◆ **Goal of the exercise**:
Omitting every picture, copy the lines from the one that contains "Given: Report the post about supplying mix" through the last line of the records below, exactly and with nothing added.

[Start of section]

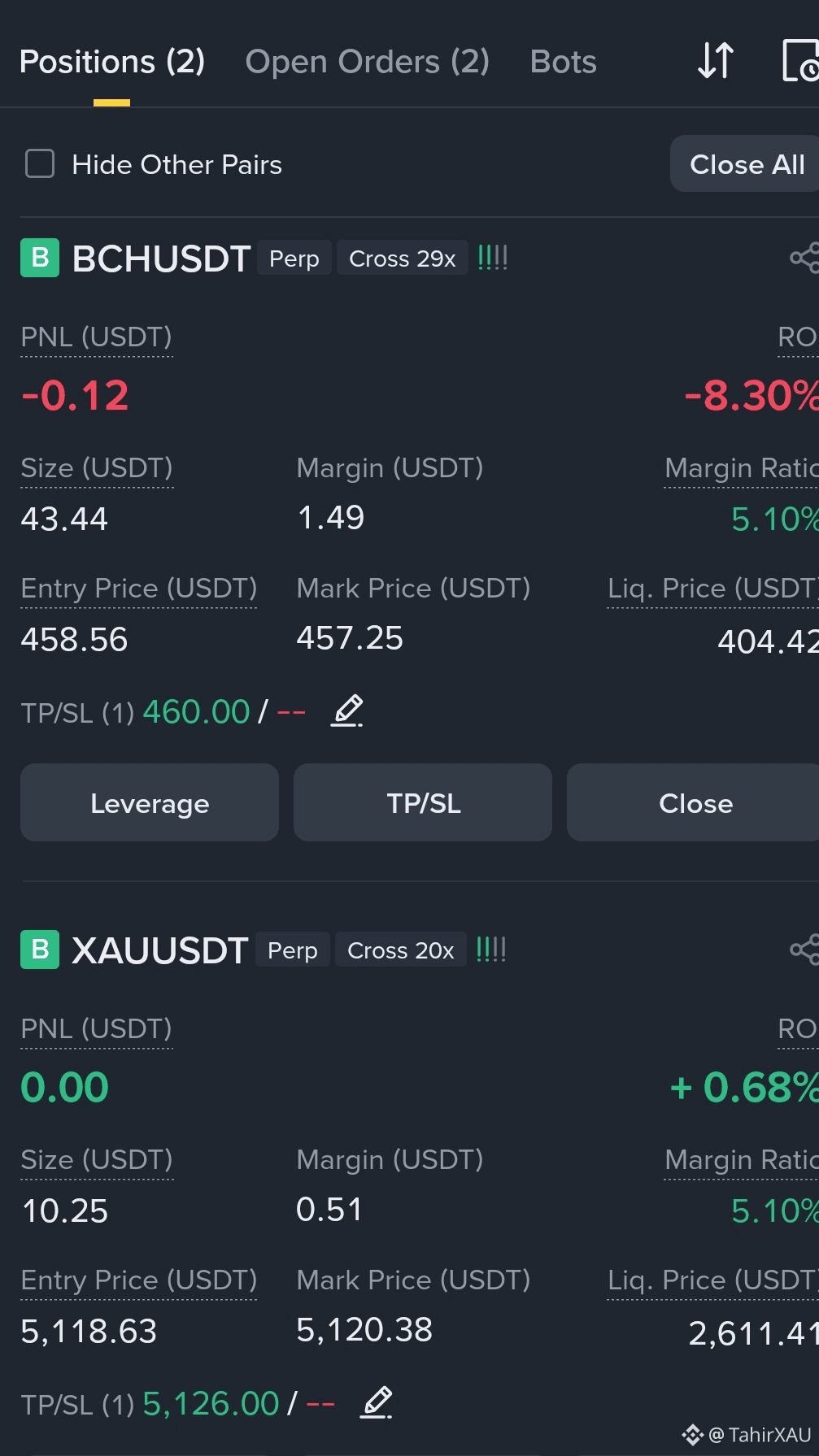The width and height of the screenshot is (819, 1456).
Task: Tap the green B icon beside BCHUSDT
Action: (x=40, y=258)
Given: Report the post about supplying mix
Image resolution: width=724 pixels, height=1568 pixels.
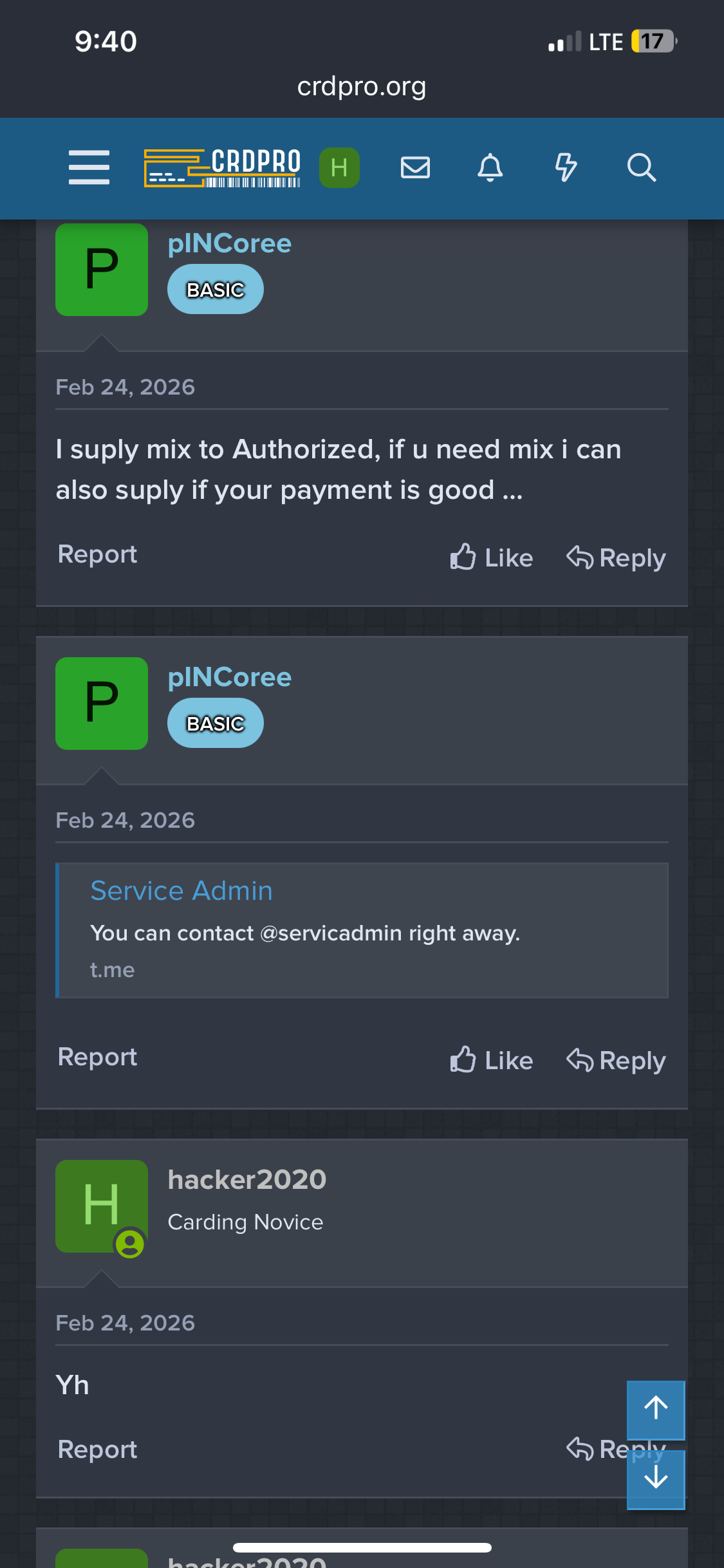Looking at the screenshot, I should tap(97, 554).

[End of section]

◆ **Solved exercise**:
Given: Report the post about supplying mix
Image resolution: width=724 pixels, height=1568 pixels.
Looking at the screenshot, I should tap(97, 554).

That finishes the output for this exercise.